Certes, mais les réserves du MOMA sont très éloignées du centre-ville : on a ici affaire à un problème psychologique. Faut-il des réserves qui ne soient que des hangars de haute technologie, avec un taux d'hygrométrie maîtrisé, des modalités particulières d'accès et une distribution fonctionnelle ? Seul compte alors le prix du mètre carré. Tel est l'état d'esprit qui prévaut souvent à l'étranger. Ou bien les réserves externalisées doivent-elles être des centres de recherche et d'analyse, où puissent être par exemple menés des travaux de numérisation ou de restauration ? En ce cas, elles n'accueillent plus seulement des agents de surveillance et des régisseurs, mais aussi du personnel scientifique. Il importe alors qu'elles ne soient pas situées dans un quartier où personne n'a envie d'aller.
À Munich, où la réflexion sur la gestion des réserves en est au même stade qu'en France – car, en la matière, nous ne sommes nullement en retard –, un projet prévoit de mutualiser les réserves des musées de la ville. Mais elles seraient regroupées dans un quartier attrayant, quoique le prix du mètre carré n'y soit pas aussi élevé que dans le centre-ville ; le personnel n'y est pas opposé. Il faut donc prendre en compte la dimension humaine. Les musées ne sont-ils pas destinés à devenir un lieu de présentation des oeuvres où travaille un personnel de médiation ? Il ne serait pas illogique que les réserves, qui peuvent abriter 80 % des oeuvres d'un musée, deviennent le lieu principal de travail et d'études des chercheurs, où ils pourraient recevoir des collègues étrangers, des étudiants, mais aussi le public. Au MuCEM, les réserves incluent un « appartement-témoin », partie visitable des réserves qui permet de sensibiliser les élus et, plus largement, le public à la cause muséale. Les musées ont d'abord pour but de mettre en valeur des collections pour qu'elles circulent, mais aussi d'assurer la promotion d'oeuvres retrouvées, notamment grâce aux opérations de récolement. Si cette diffusion et cette circulation sont réelles, l'inaliénabilité ne fera plus débat.

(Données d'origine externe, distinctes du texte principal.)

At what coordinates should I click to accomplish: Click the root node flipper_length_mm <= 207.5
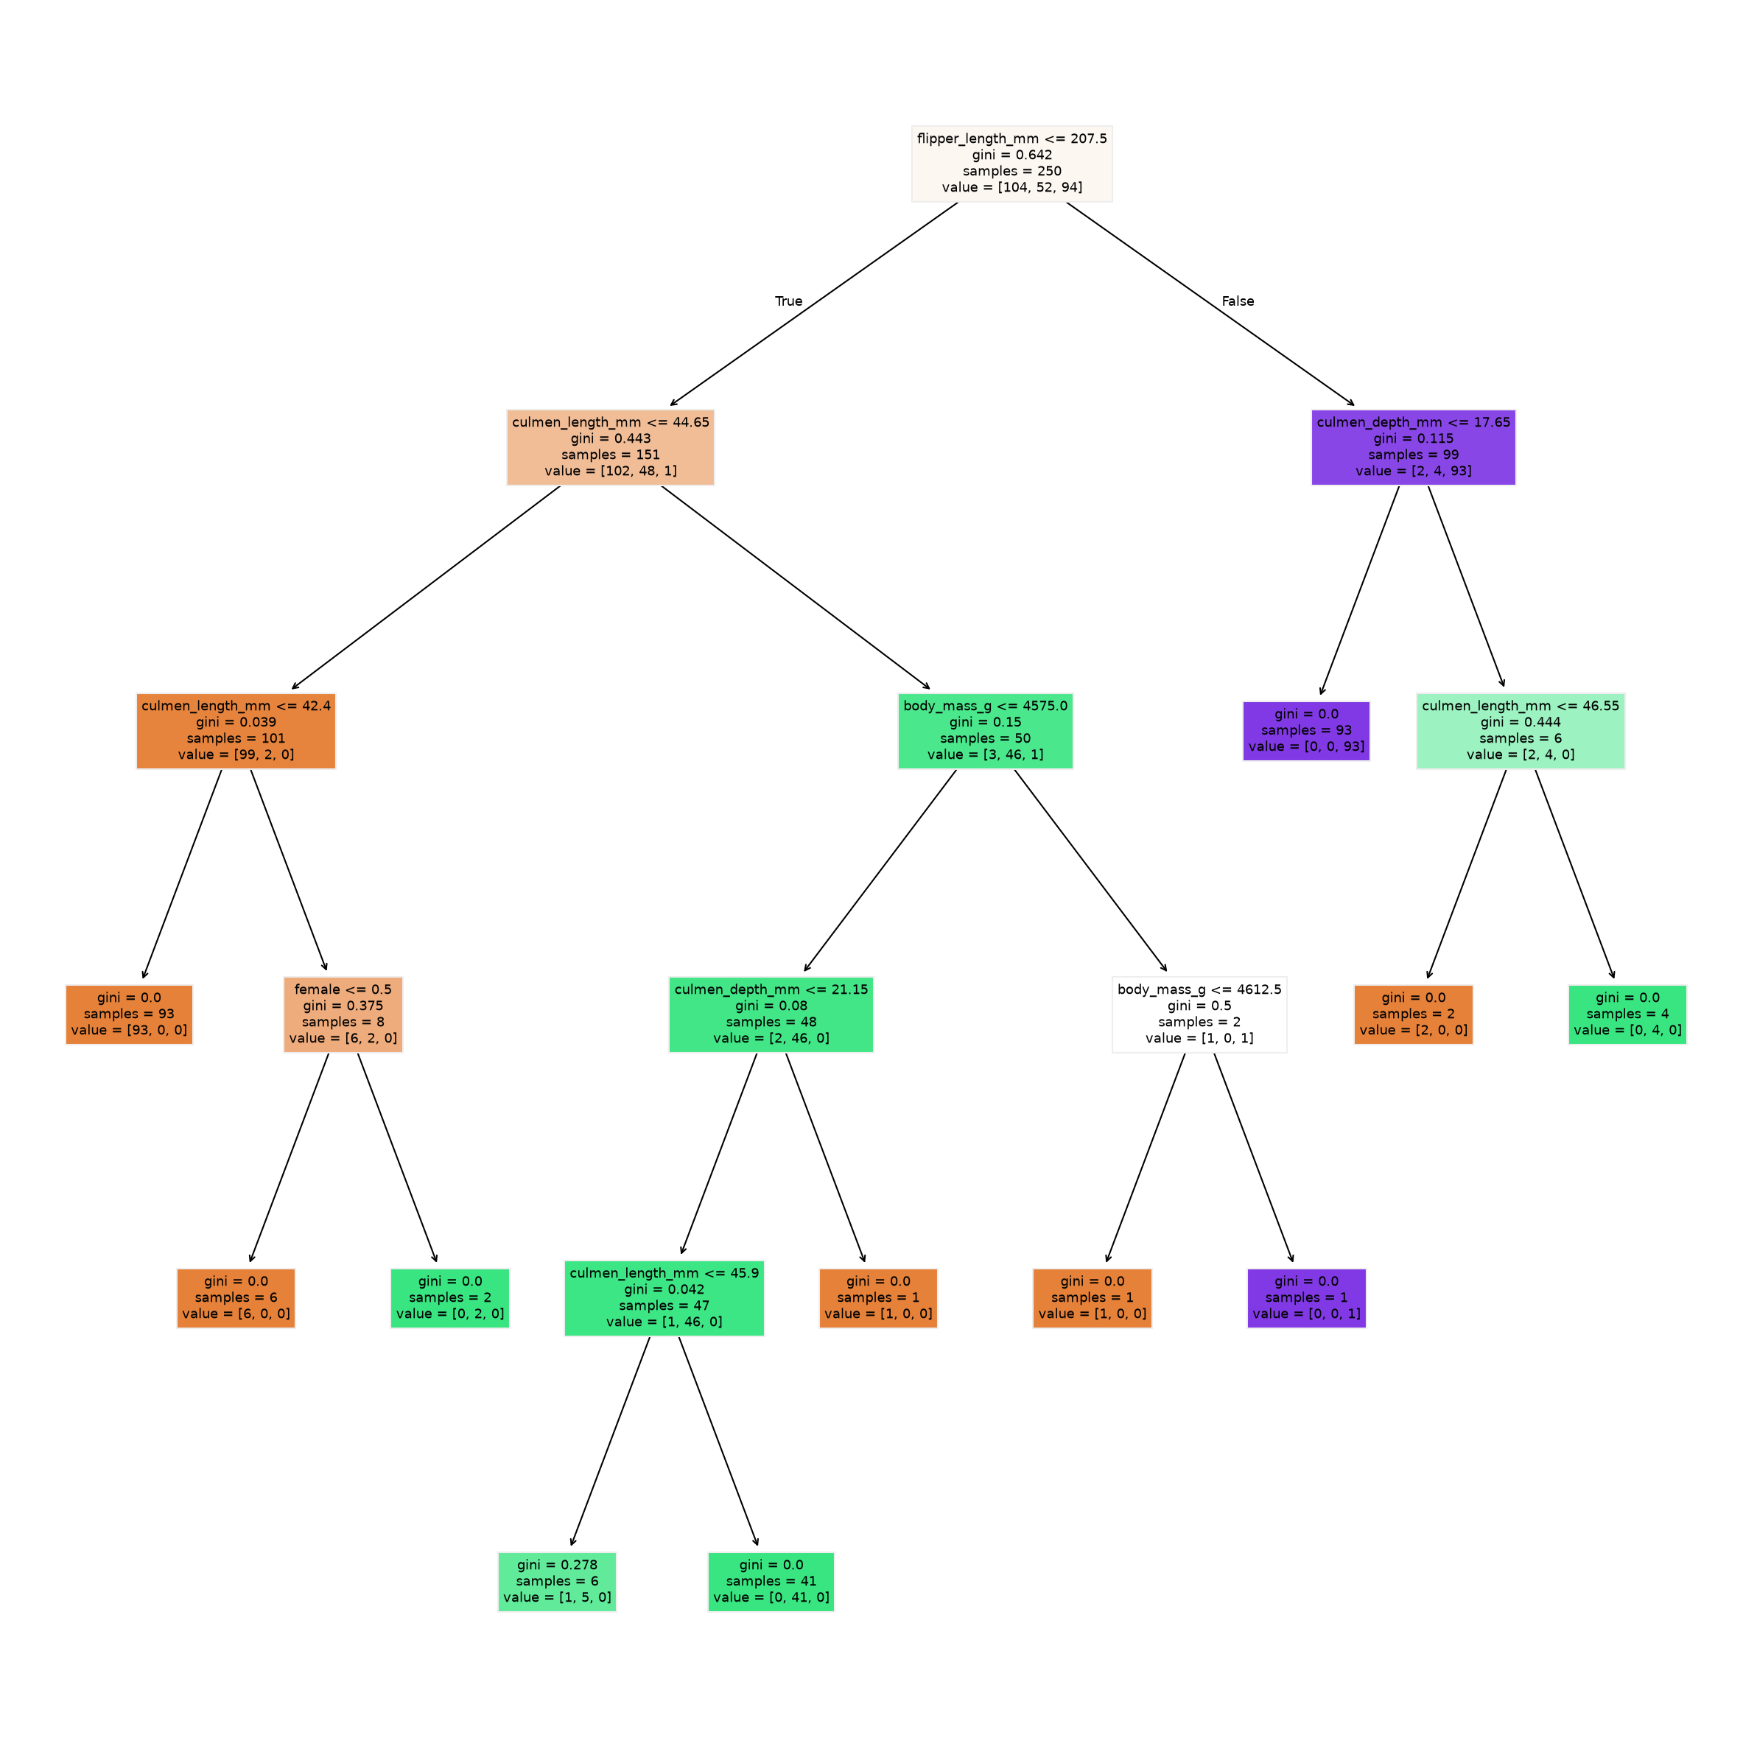pos(1011,164)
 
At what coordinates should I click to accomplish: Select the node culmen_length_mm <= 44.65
pos(610,447)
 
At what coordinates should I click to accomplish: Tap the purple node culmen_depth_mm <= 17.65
pos(1413,447)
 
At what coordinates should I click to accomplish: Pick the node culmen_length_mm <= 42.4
pos(236,731)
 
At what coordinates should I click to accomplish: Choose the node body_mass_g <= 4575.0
pos(985,731)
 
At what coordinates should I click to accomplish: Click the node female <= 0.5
pos(343,1015)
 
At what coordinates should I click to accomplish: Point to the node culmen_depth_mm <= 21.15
pos(771,1015)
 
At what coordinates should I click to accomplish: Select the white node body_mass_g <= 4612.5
pos(1199,1015)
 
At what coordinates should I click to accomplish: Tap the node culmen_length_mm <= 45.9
pos(664,1299)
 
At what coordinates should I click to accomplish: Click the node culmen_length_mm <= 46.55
pos(1521,731)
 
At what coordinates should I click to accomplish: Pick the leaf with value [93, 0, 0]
pos(129,1015)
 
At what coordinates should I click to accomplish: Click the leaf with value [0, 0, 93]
pos(1306,731)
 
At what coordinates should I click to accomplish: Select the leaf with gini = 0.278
pos(558,1582)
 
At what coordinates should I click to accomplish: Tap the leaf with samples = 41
pos(771,1582)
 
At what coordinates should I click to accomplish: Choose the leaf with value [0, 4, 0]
pos(1628,1015)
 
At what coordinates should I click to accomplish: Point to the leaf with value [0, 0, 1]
pos(1306,1299)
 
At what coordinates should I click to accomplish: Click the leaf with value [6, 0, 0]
pos(236,1299)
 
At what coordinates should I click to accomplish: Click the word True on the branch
pos(788,301)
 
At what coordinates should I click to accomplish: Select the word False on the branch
pos(1238,301)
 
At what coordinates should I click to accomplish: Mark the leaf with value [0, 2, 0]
pos(450,1299)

Une oeuvre oubliée à un endroit pourra susciter l'intérêt à un autre.
Monsieur Féron, je me suis émue auprès de Mme Fleur Pellerin, ministre de la culture et de la communication, de ce que la numérisation de nos collections soit menée par un mastodonte américain, alors que la France dispose de services de numérisation compétents. L'entreprise Google pourra désormais faire ce qu'elle veut des images qu'elle s'est procurées parce que nous n'avons pas fait le travail. Il est bon que 40 000 oeuvres soient ainsi mises à la disposition de tous, mais fallait-il vraiment que ce soit Google qui mène l'opération ? Ne disposons-nous pas, en France, de musées, d'experts, de visiteurs ? Qui songerait à dire : « Je n'irai pas au Louvre, j'ai déjà vu une photo de La Joconde » ? Il s'agit peut-être du tableau le plus reproduit au monde, mais tout le monde veut voir l'original. Le Rijksmuseum d'Amsterdam vient de numériser et de mettre en ligne toutes ses collections : sa fréquentation n'a jamais été aussi élevée. Il faut désormais promouvoir une numérisation en haute définition, afin de mettre les oeuvres à disposition du monde entier.
Ancienne directrice d'un musée qui ouvrait sept jours sur sept, je peux témoigner que cela n'est pas sans causer de difficultés. Le musée n'est pas seulement un lieu d'exposition. Le nettoyage, l'étude des oeuvres ou le transfert des objets sont autant d'opérations nécessaires à la vie quotidienne du lieu. Si le musée est ouvert tous les jours, les missions d'entretien et de restauration, qui peuvent représenter jusqu'à 80 % des activités d'un musée, ne pourront être effectuées que la nuit.
Concernant la question sur les guides-conférencier, je suis personnellement opposée à ce que cette profession devienne libre d'accès à tous.
Parfois titulaires d'une formation bac + 5, les guides-conférenciers ont passé des examens exigeant plusieurs années de préparation. La détention de la carte professionnelle atteste leur connaissance des langues étrangères et leurs compétences auprès des visiteurs et des touristes. Si leur profession était ouverte à des personnes ne disposant pas des diplômes requis, ils seraient le dindon de la farce. La justice élémentaire réclame la reconnaissance du travail accompli.
Enfin, je vous encourage à venir assister à Bayeux, le 5 janvier, à l'avant-première du film L'Antiquaire. Vous pourrez visiter une belle ville, épargnée par les bombardements de la Seconde Guerre mondiale, et un musée où est exposée, comme unique objet, une fameuse tapisserie. Ce musée ne fait cependant pas partie des 1 200 musées de France auxquels la mission d'information avait circonscrit son champ d'investigation.